The (human) reproductive organs long were a source of wonder for physicians: exactly how did they work? But answering this question required the dissection and preservation of reproductive organs in anatomical collections – a practice that for a long time no one seemed to be eager to contribute to. Anatomical dissection was not something people signed up for voluntarily until the twentieth century; in the Middel Ages it was considered an extra punishment on top of capital punishment, and having ones intimate parts displayed in an anatomical collection was not something people aspired to. Especially the study and collecting of female reproductive anatomy by male medical scholars was controversial in the early modern period – Katherine Park, Lucia Dacome and Rina Knoeff have written about this in the recent past.[1]

RCSHC/P 1386. A portion of a penis showing healed ulceration of the foreskin.1760 – 1793 Made by or for John Hunter. Source: http://surgicat.rcseng.ac.uk
However, the study of male reproductive anatomy neither was – and is – without controversy. Darren Wagner is currently working on a thesis on the study of both male and female anatomy in the eighteenth century, and like Rina Knoeff, points out how genital preparations could affect an anatomist’s reputation in the eighteenth century.

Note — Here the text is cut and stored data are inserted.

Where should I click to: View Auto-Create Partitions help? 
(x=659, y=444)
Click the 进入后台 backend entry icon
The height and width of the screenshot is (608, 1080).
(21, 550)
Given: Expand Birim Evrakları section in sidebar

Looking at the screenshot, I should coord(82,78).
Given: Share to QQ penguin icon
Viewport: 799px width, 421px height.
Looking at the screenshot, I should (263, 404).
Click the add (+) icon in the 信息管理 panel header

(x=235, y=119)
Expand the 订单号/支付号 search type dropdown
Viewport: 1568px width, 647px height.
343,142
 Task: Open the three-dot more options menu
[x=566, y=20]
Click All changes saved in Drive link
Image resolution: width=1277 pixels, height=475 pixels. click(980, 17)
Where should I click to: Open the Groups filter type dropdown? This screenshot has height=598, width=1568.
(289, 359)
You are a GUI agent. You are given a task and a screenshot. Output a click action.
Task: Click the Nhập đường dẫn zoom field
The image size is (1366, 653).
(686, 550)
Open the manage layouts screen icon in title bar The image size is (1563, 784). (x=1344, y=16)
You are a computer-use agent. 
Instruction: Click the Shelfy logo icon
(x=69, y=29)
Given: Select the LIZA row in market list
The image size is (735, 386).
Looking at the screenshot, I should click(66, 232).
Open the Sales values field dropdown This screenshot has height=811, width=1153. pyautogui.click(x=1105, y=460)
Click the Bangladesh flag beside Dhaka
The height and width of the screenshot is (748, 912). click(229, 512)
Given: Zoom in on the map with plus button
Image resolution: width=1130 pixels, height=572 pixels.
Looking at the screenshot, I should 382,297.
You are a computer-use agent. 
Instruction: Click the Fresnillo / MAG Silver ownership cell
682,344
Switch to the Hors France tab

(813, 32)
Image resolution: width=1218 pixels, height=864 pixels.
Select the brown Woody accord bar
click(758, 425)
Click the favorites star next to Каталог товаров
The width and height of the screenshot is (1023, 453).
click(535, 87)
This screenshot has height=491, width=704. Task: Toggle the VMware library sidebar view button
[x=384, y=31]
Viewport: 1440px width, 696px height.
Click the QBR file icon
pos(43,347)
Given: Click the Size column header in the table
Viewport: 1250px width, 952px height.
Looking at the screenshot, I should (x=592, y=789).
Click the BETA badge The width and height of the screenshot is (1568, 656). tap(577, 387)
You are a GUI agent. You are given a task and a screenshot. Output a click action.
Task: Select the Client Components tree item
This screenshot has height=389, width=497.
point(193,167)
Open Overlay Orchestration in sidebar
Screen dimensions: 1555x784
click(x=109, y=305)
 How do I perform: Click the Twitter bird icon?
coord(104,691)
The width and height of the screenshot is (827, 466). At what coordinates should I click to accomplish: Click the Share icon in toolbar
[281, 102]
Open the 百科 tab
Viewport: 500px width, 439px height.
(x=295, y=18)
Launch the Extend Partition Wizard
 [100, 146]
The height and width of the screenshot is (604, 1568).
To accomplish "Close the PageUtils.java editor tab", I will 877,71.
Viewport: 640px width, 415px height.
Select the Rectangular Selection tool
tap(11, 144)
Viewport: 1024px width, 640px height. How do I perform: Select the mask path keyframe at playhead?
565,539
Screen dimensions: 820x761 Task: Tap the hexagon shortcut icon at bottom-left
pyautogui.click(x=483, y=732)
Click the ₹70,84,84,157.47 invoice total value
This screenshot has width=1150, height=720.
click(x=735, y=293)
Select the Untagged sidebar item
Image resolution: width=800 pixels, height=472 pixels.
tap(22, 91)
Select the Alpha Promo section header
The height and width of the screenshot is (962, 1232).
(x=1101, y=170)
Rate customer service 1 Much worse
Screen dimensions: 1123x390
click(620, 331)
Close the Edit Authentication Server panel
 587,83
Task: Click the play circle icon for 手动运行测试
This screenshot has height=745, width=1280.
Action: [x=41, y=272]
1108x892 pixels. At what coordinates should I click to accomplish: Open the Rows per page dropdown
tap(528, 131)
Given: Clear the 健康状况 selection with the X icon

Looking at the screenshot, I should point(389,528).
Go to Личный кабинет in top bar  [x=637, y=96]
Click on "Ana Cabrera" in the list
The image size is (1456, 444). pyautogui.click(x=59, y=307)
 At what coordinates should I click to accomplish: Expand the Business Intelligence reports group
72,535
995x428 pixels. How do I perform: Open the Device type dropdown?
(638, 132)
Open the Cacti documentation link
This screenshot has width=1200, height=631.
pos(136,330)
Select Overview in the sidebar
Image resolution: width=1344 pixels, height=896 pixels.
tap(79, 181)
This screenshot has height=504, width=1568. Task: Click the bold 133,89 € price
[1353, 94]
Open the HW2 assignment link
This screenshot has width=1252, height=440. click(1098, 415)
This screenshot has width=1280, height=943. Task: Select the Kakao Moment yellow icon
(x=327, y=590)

Yet genital preparations were essential for the study of reproduction, as can also be seen in the collection of the eighteenth-century London surgeon and anatomist John Hunter (1728-1793), eighty preparations of organs of generation of both humans and animals can be found, these can be viewed online by searching for ‘penis’ and ‘Hunter’ in the museum database.
As Darren Wagner has also noticed, we are still not entirely comfortable with the study of reproductive organs – although it appears to me this discomfort is evoked in particular by preparations of human reproductive organs that are still recognizable as such. My guess is that very few people will blush or chuckle over a newspaper article on, say, new IVF techniques. Yet if it becomes more concrete, as it does in the documentary The Final Member, discomfort is lurking closer.
This documentary follows the quest of Icelander Sigurður “Siggi” Hjartarson to obtain ‘the final member’ to complete his life work: the Icelandic Phallological Museum. When the documentary was made, in 2012, the museum already housed an impressive array of mammalian members, from that of a field mouse to the colossal sperm whale. The film shows how shortly after one another, two voluntary donors offer their member for the collection. Both feel it would be a great honour to have their member preserved for eternity in Siggi’s museum. It is this attitude that is probably still most stunning to many viewers, and that would likely have been inconceivable to the involuntary eighteenth-century ‘donors’ to anatomical collections like those of John Hunter.
[1]Katherine Park, Secrets of Women: Gender, Generation, and the Origins of Human Dissection. New York: Zone Books, 2006.Lucia Dacome, ‘Women, Wax and Anatomy in the “Century of Things”’, Renaissance Studies, 21.4, (2007): 522–55. Rina Knoeff, ‘Sex in Public. On the Spectacle of Female Anatomy in Amsterdam around 1700.’ L’Homme. Europäische Zeitschrift für Feministische Geschichtswissenschaft. 23.1 (2012): 43-58.